TEXTO DO DOCUMENTO

Eram 4:30 da manhã quando eu entrei em território ucraniano. Dali até a capital Kiev ainda seriam mais algumas horas no trem. A Ucrânia é grande! É mais um pedaço da ex-União Soviética que ganhou independência em 1991. De lá pra cá, anda flertando com a democracia. Não é como o regime opressivo da Bielorrússia, mas ainda tem aquele cheiro de máfia russa, muamba, e democracia com pintas de corrupção. Tal como a Bielorrússia, não faz parte da União Europeia. E o que eu fui fazer lá?

Meu papel foi ajudar na organização de um evento sobre justiça ecológica para jovens de diferentes partes da Europa. Foram 10 dias de atividades em grupo, apresentações, debates etc. De quebra, é claro, atividades sociais e passeios pela cidade. Tudo começou quando cheguei com o restante do grupo organizador no albergue onde ficaríamos nos primeiros dias. Não demorou pra descobrir que, com exceção de uma moça simpática, toda a equipe do albergue era gay. Igor, o gerente, trazia um "amigo" por noite.  

Aproveitamos para comer na rua, ver a cidade e o povo, quando não estávamos nos preparativos pra o evento. As(os) ucranianas(os) são como as(os) russas(os), o mesmo biotipo de pele e olhos claros e cabelo que vai do louro ao preto. Em geral são bonitas, mas às vezes meio plásticas quando se arrumam demais (ver abaixo). Aqui é hábito estar sempre de salto alto, até as garçonetes e oficiais de alfândega. Normalmente são muito conscientes da aparência, como no Brasil (e diferentemente de certas outras partes da Europa...).
Apresentadora de TV ucraniana, numa espécie de MTV. Se você acha que as apresentadoras brasileiras são ousadas no vestir...
Outra paixão dessa região é, é claro, a vodka. As seções de álcool são enormes nos supermercados, e há também amplas seções de cigarros  que aqui são bem baratos (e frequentemente contrabandeados para a Europa ocidental). Pedimos pizza uma noite dessas no albergue, e avisaram que de brinde viriam duas garrafas de vinho (?). Saquem só o naipe...
Pizza, sushi, e as duas "garrafas de vinho" que vieram. Ninguém aguentou beber. Nem experimentei, mas disseram que parecia álcool de farmácia.
Na noite seguinte decidimos sair pra comer fora. Perceba como na arrumação da mesa já tem até o copinho da dose de vodka. Às vezes aqui as pessoas tomam vodka com a refeição, como se fosse vinho ou suco (e terminam a garrafa!).
A comida também não é nada especial. Legumes fervidos, batata amassada, peixe cozido no sal... e quase tudo com um creme azedo que eles aqui adoram (creme de leite com gosto de coalhada). Pelo menos não teve sopa de capim de novo.

ITENS FORNECIDOS
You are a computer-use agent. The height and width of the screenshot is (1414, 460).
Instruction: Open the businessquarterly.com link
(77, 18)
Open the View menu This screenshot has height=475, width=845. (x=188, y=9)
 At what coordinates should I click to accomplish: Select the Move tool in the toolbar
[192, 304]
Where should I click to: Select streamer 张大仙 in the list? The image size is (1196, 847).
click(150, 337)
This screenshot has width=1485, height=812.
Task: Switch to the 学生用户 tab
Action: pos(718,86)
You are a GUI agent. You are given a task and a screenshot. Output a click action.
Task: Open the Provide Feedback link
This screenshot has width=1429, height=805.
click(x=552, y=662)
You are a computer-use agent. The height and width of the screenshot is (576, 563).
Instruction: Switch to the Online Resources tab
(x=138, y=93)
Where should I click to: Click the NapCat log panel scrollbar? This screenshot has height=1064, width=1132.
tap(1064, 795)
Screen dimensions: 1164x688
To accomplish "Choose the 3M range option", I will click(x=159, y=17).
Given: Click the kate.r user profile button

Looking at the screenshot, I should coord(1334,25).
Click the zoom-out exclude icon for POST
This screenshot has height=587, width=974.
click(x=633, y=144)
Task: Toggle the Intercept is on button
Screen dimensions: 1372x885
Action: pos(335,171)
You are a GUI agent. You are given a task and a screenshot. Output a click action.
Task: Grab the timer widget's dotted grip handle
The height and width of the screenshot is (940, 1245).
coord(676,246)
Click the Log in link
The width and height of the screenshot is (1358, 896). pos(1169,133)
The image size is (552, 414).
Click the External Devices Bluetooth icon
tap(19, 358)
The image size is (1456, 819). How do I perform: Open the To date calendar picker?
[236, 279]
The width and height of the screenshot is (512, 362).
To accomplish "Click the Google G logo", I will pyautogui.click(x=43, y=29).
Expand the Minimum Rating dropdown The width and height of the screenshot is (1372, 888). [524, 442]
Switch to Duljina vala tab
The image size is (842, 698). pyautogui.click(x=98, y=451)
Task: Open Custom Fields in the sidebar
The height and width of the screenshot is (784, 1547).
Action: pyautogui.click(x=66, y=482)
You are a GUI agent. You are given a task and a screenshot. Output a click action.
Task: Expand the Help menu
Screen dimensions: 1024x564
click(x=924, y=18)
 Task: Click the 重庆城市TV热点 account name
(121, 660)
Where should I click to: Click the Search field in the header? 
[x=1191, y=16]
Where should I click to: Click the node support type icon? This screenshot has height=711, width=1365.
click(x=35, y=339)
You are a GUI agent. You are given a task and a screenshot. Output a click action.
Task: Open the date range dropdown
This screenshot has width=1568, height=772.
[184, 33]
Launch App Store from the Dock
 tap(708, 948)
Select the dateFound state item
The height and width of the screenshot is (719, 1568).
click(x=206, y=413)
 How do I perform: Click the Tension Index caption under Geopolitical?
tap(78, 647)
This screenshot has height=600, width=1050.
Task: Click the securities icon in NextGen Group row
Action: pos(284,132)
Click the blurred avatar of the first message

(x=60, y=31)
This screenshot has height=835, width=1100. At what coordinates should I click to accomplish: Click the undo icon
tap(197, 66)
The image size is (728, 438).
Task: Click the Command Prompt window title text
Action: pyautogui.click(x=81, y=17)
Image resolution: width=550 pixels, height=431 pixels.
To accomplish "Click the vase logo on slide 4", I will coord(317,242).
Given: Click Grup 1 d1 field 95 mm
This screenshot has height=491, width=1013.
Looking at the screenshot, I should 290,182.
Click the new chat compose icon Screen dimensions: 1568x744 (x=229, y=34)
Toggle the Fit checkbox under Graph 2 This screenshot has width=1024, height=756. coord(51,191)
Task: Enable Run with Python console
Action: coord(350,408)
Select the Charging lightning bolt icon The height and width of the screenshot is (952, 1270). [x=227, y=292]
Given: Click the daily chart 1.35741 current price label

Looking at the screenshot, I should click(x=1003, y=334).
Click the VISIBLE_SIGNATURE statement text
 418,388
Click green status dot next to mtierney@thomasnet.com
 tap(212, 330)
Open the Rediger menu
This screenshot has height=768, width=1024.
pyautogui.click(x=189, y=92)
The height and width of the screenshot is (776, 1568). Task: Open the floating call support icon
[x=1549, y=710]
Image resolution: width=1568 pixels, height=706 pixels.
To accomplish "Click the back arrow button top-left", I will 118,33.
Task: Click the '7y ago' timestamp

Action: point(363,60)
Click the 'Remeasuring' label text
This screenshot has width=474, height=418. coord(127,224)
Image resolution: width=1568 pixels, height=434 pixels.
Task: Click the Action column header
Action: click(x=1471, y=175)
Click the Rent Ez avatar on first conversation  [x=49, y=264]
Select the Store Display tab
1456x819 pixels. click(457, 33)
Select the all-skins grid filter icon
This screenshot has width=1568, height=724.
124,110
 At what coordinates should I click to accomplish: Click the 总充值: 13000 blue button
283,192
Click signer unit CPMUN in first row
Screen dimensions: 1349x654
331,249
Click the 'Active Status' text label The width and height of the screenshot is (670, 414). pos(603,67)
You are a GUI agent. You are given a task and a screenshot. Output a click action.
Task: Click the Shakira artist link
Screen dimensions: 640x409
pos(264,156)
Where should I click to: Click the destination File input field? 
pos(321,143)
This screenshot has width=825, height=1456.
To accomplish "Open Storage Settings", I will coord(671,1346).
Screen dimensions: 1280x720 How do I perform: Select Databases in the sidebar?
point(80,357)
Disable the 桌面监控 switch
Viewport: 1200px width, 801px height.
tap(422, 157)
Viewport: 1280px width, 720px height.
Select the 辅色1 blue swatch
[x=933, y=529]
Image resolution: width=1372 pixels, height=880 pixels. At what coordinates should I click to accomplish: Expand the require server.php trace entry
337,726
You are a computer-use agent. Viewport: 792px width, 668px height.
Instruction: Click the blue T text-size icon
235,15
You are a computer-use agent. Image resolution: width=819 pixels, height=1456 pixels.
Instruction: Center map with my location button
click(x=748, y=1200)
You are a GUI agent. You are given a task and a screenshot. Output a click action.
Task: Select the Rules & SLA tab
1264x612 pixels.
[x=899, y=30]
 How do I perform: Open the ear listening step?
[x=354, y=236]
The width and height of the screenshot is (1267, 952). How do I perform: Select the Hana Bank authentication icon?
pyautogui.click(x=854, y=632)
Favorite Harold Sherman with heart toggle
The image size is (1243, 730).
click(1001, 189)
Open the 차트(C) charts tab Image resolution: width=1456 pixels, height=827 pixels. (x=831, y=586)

INSTRUÇÕES DA TAREFA
Dê continuidade ao relato da viagem à Ucrânia, começando logo após a última frase apresentada. Os itens provêm de uma fonte diferente da do texto.

RESULTADO DA TAREFA
Mas pra não fazer uma imagem ruim demais da Ucrânia, preciso dizer que a capital, Kiev, tem áreas bem bonitas. No último dia antes de começar o evento que estávamos organizando, saímos para conhecer um programa de voluntarismo da ONU operando na Ucrânia. O responsável é um italiano, Giovanni Mozzarelli (hehe). Além disso fomos a um evento de arte. 

A infra-estrutura da cidade é parecida à de cidades brasileiras, inclusive com algumas calçadas quebradas, buracos nas ruas e talz. Mas as estações de metrô são uma atração à parte. Pelos túneis há vendedores de todos os tipos - parece um ponto de ônibus ou estação rodoviária, só que subterrâneo. E quando eu digo subterrâneo, leve a sério: as estações de metrô de Kiev foram construídas no começo da Guerra Fria (nos anos 50 e 60) e preparadas pra servirem também como abrigo anti-bomba. Algumas delas estão a mais de 100m de profundidade, e você leva minutos e minutos na escala rolante. Não é para os claustrofóbicos.
As estações de metrô de Kiev foram quase todas construídas na Era Soviética e mantêm a ornamentação comunista.
Numa das profundas estações de metrô de Kiev.
Um looongo caminho...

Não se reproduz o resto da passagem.